▶ **What needs to be done**:
Which lines in the rows below contain the word "status"? Copy each of those lines in full.

* begin Information given *

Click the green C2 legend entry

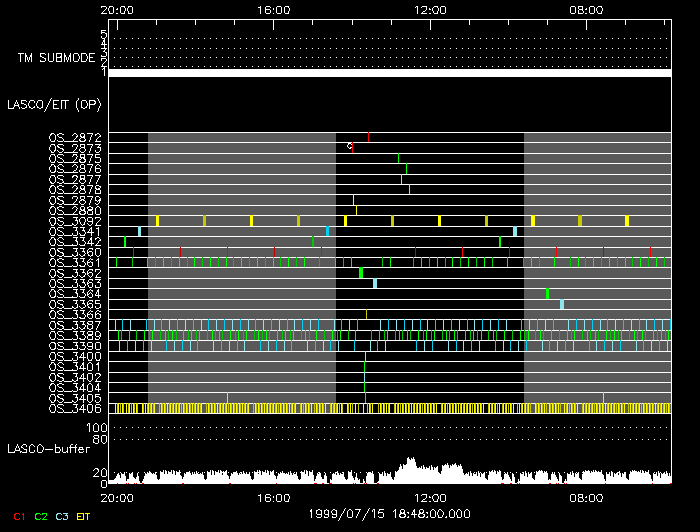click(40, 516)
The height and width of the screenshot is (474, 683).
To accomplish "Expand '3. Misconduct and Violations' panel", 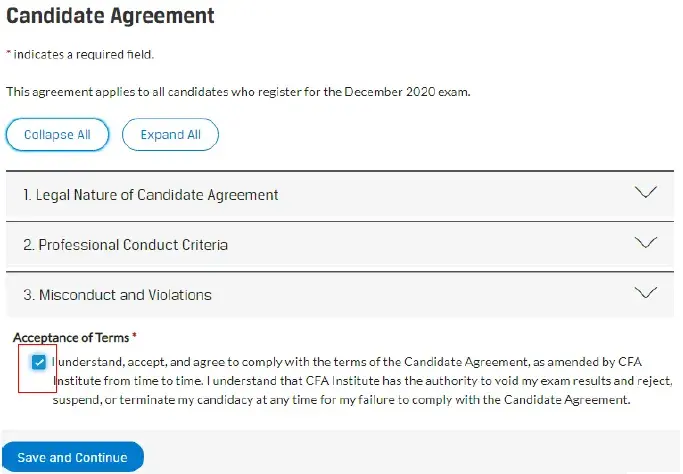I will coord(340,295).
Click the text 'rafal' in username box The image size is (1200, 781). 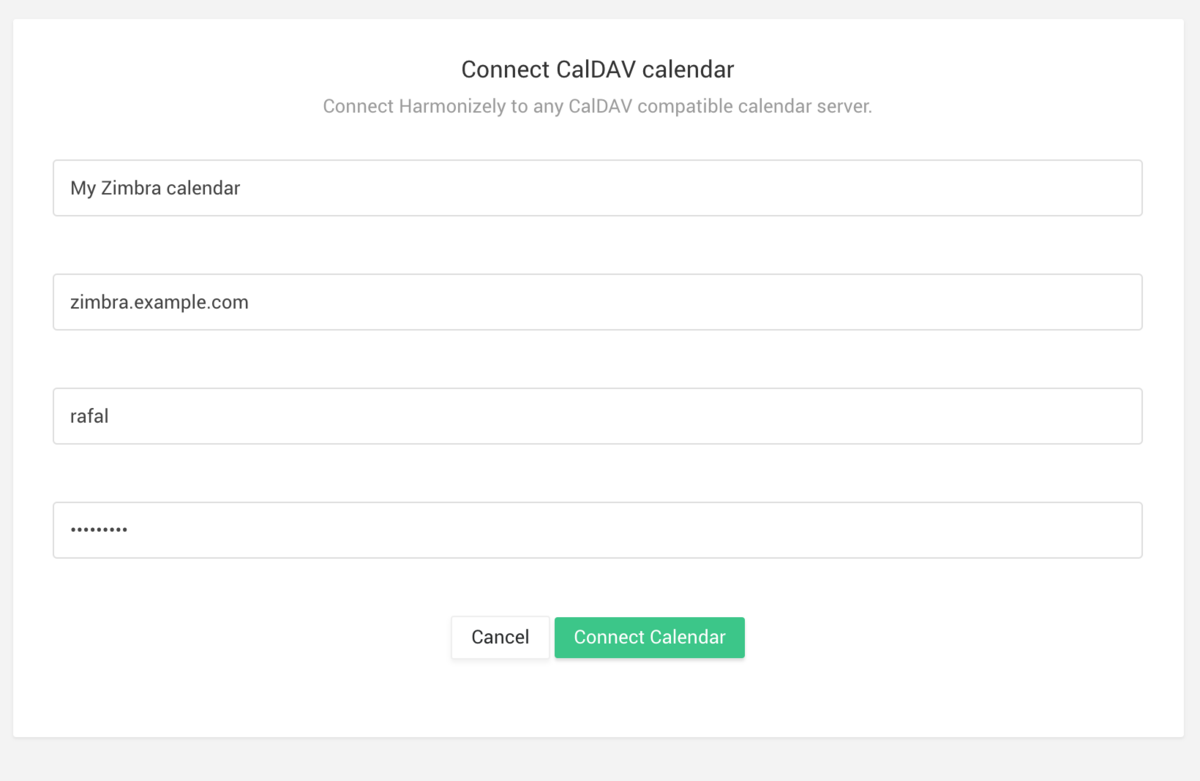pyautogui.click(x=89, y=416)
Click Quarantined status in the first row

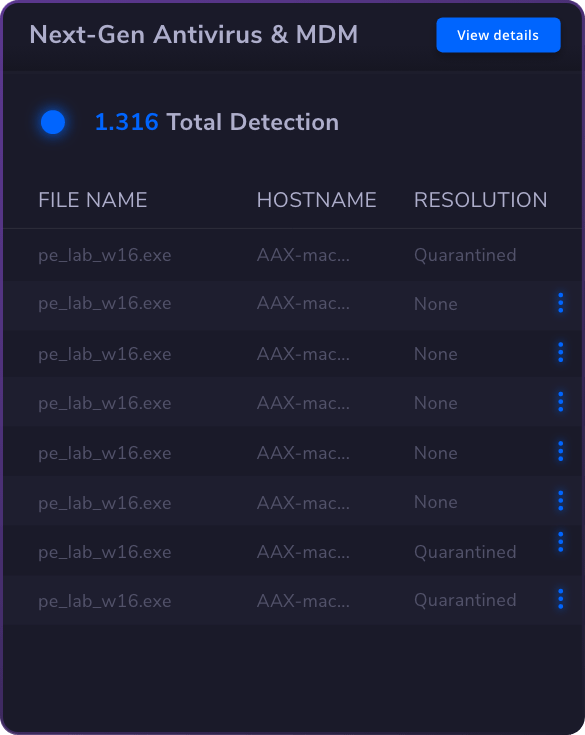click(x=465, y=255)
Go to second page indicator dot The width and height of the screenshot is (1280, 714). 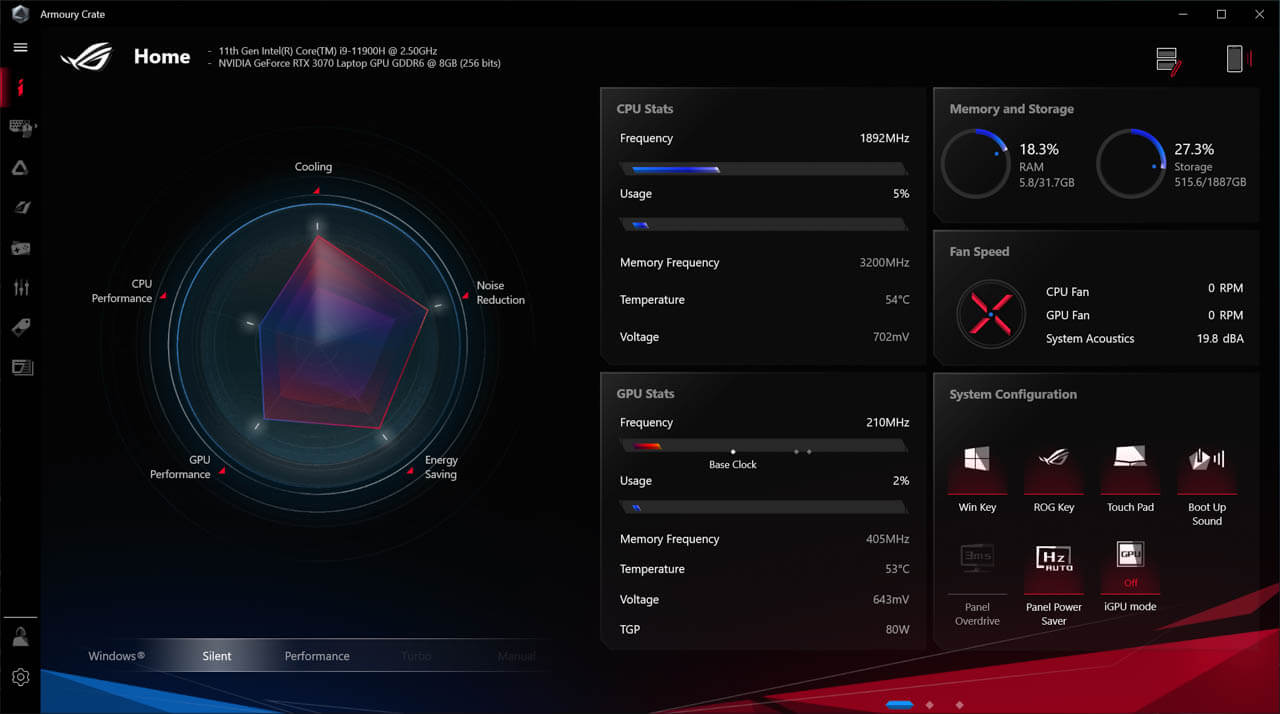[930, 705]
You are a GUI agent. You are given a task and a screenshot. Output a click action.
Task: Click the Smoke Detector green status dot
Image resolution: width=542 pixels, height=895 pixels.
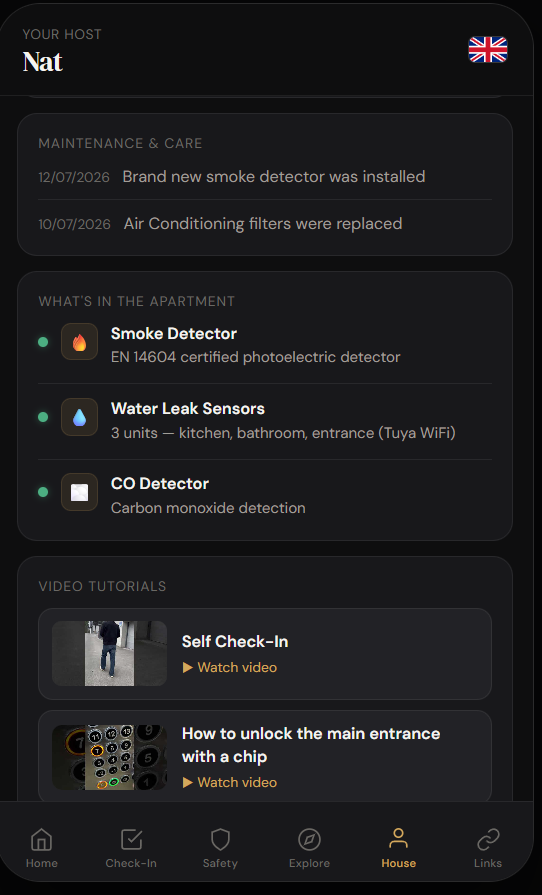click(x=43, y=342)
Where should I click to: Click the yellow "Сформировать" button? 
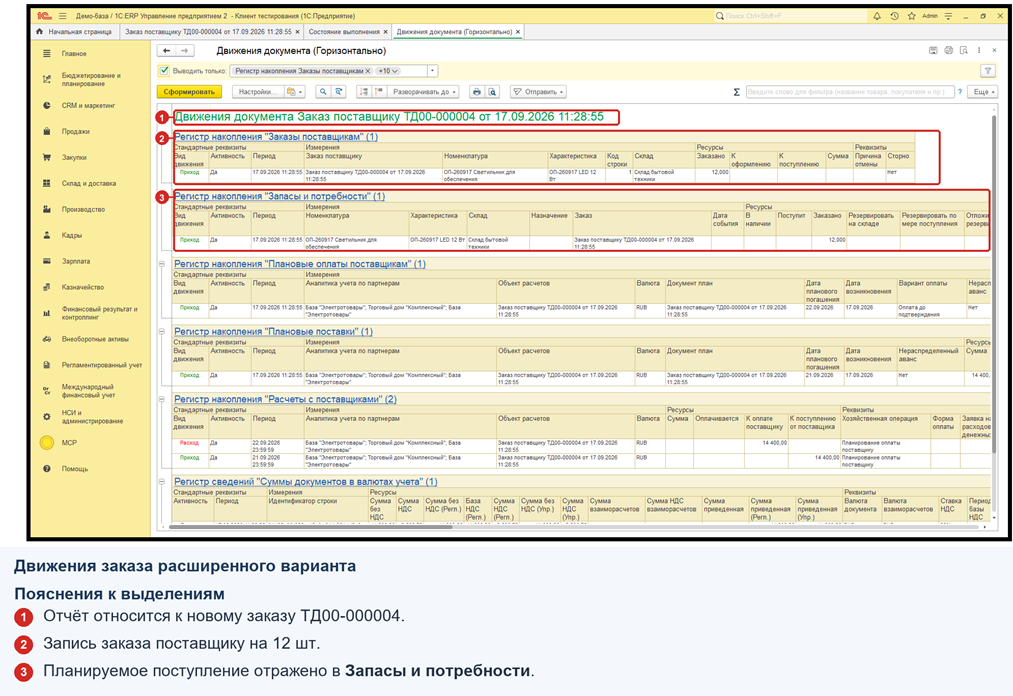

* end Information given *

▶ **Correct response**:
Click Quarantined status in the first row
Task: Click the Smoke Detector green status dot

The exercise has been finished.